他们俩就这样聊着自己的过去。赖安讲起了他当兵时去过的地方——荷兰冰天冻地的田野,西西里阳光和煦的街道,埃及遍布沙砾的壕沟,还有朝鲜严冬过后炙热湿闷的酷暑。西莉亚的经历则全部围绕着她做外交大使第三秘书时一次又一次的随行出访任务。她说她的主要任务就是打字、泡咖啡和取送干洗衣服这样一些枯燥无聊的事情,唯一让她有所期待的事情就是参加在酒店举办的各种宴会,那儿有耀眼的镀金家具,还有诱人的鸡尾酒。通常在一座城市待上几个月后会前往另一座城市,有时会乘上游艇外出度周末,有时会去宫殿参加宴会。

西莉亚虽然只有26岁,但她无疑比赖安认识的所有男士见识要广,更别说女士了。
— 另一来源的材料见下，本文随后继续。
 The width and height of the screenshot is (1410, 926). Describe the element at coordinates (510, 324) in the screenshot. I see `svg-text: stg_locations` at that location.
她与他接触过的女孩不同,那些女孩除了羞涩地打招呼外,其他时间便缄口不语;而西莉亚的言谈举止处处透露着自信。当她说话时,她从不会将手规规矩矩地放在腿上。相反,她会边说边用手比划,随意而率性。如果有不同的见解,她会随时反驳,从来不会顾及赖安的男性尊严。她开心时会肆无忌惮地大笑,绝不会像在教堂里那样矜持地微笑。她对这个世界了解得挺多的。
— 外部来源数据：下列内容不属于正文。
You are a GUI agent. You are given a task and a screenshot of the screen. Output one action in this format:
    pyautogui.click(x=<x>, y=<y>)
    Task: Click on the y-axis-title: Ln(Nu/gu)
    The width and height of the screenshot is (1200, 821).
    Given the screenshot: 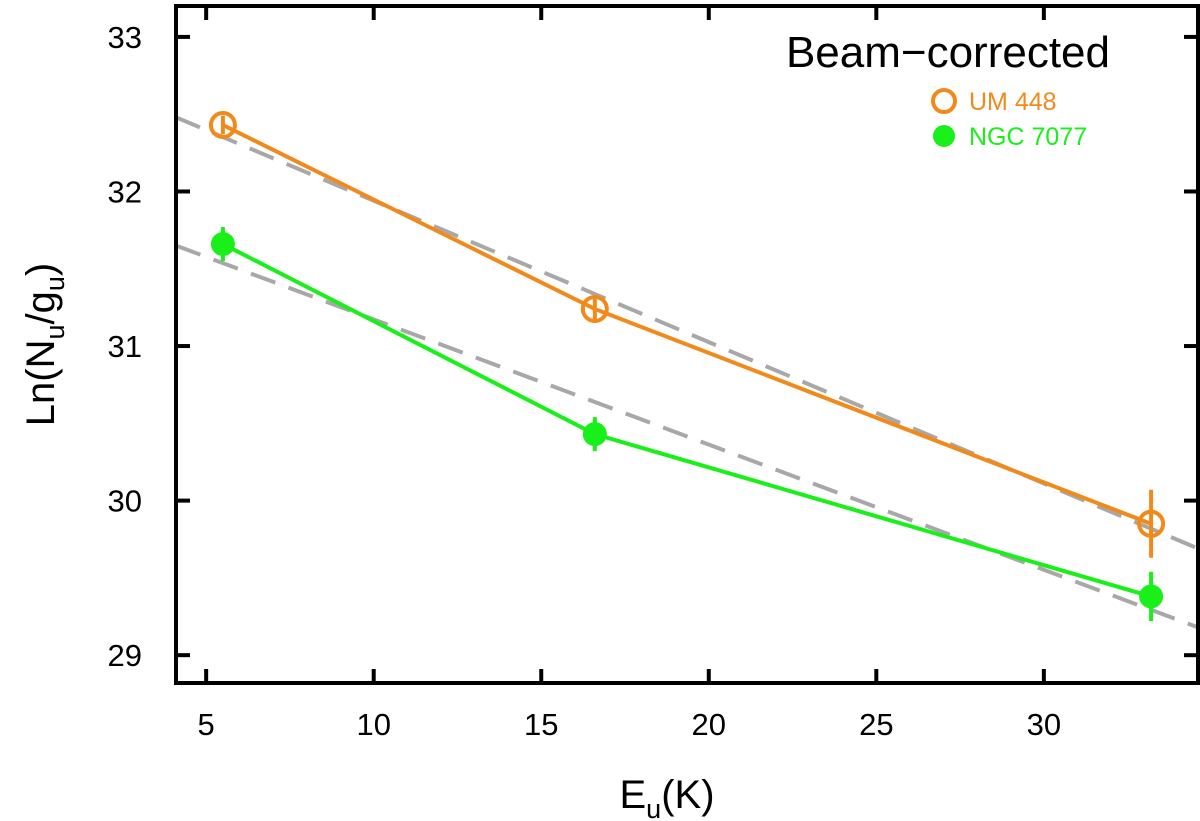 What is the action you would take?
    pyautogui.click(x=44, y=344)
    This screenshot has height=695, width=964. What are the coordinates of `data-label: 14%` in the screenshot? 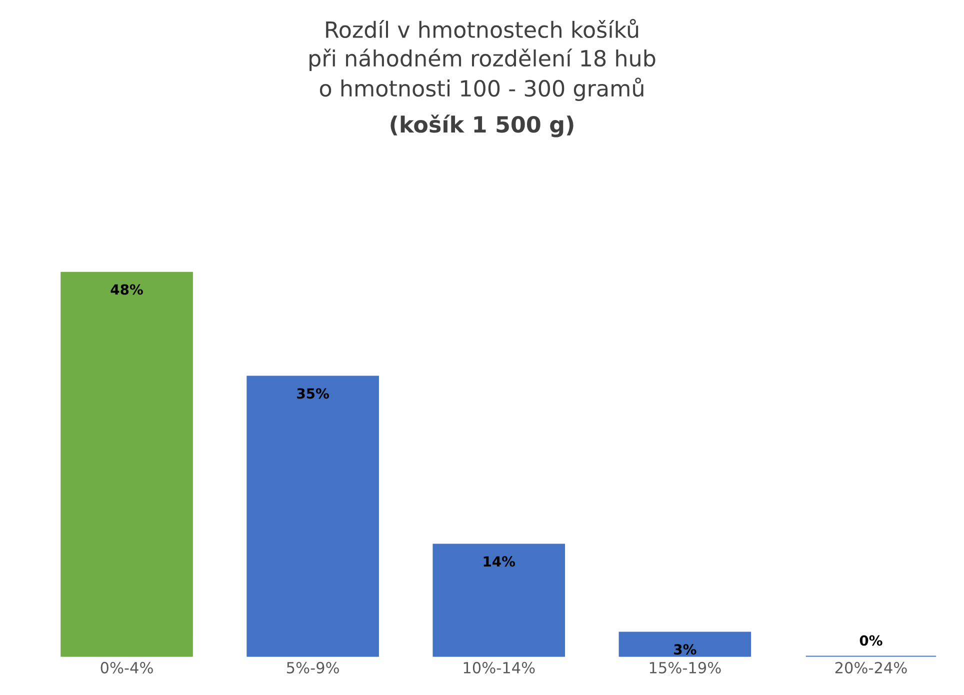 It's located at (500, 562).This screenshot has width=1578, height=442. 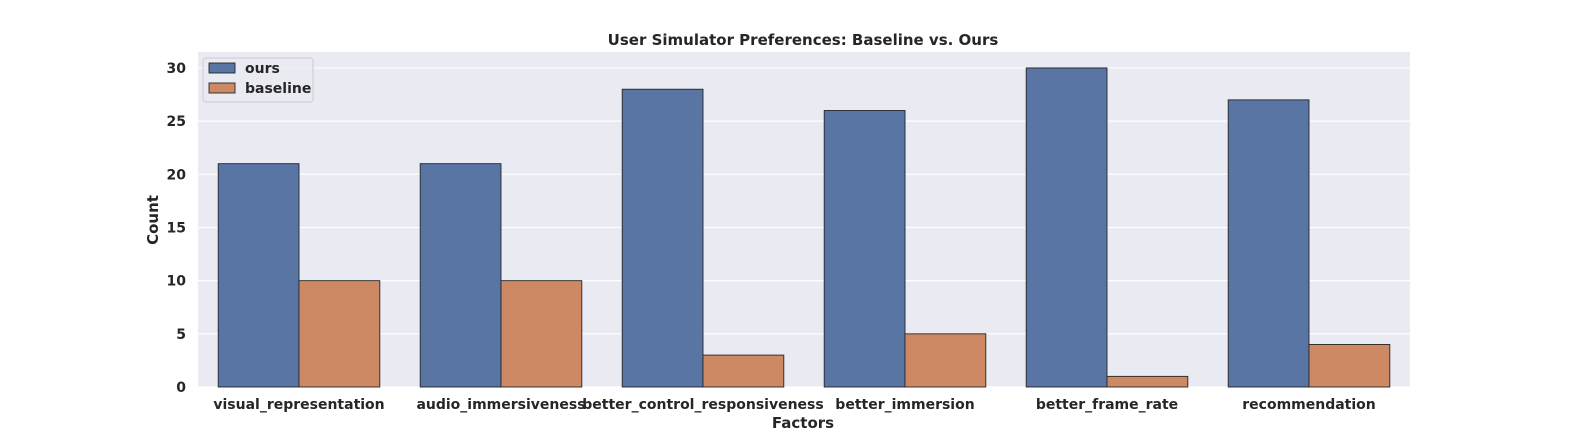 I want to click on bar-baseline-recommendation, so click(x=1350, y=366).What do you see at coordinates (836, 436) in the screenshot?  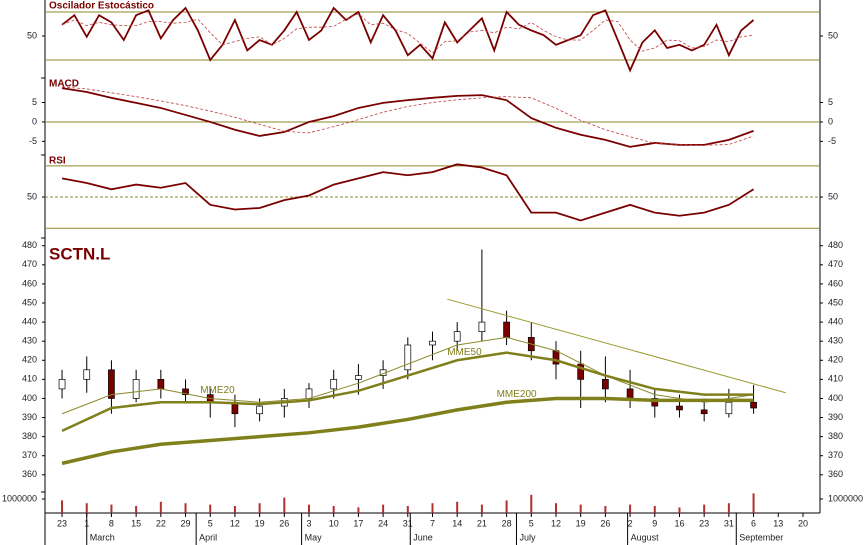 I see `y-tick-label-right: 380` at bounding box center [836, 436].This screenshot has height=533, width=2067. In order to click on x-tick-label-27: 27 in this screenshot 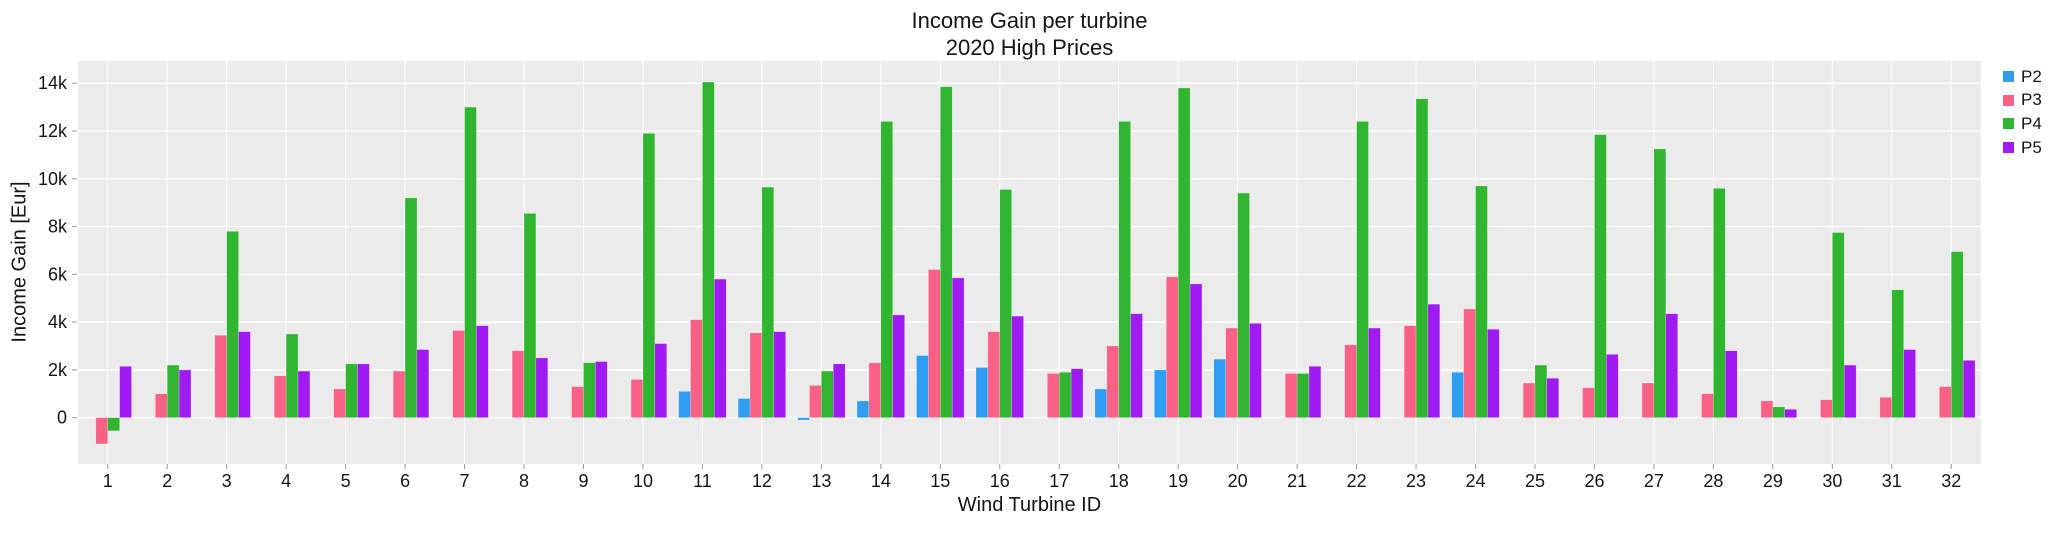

但她对地球上的贫困地区绝对是一无所知。她不了解那里的阴暗和残暴。赖安小心地斟酌着自己的语言,以便能让她对他的经历有所了解,但仅此而己。从那些地方回来的人都有不同程度的精神损伤,他们的灵魂己不属于他们自己。他不想让西莉亚认为他也和那些人一样,但事实上有时他的确有那样的感觉。

这时,赖安的第二杯吉尼斯黑啤己快要见底了——这次他要的是一整杯——西莉亚则在慢慢地搅动着她的第二杯加可乐的朗姆酒。

“能遇到一个曾经去过国外的人真是太好了。”西莉亚说。“我们国家是个小岛国,而且非常闭关自守,仿佛有一道围墙或者篱笆将我们与世界隔离开来,就像柏林墙那样,唯一的不同就是我们的围墙是沿着海岸线建造的。如果有人乘飞机或者轮船出行,那一定是去移民的,而且他们所选择的移民国家不是英国就是美国,毫无例外。”